▶ What is required: Please output the data exactly, minus pictures.

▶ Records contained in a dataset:
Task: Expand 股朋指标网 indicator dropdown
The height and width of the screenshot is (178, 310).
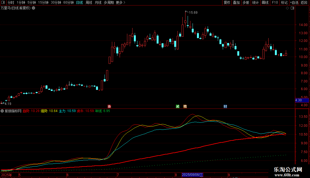Action: [x=2, y=111]
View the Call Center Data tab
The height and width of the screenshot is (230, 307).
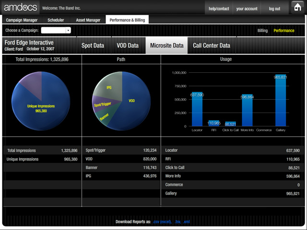(x=212, y=46)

▶ Task solution:
Task: Expand 股朋指标网 indicator dropdown
The height and width of the screenshot is (178, 310).
Action: [x=2, y=111]
View the Call Center Data tab
The height and width of the screenshot is (230, 307).
(x=212, y=46)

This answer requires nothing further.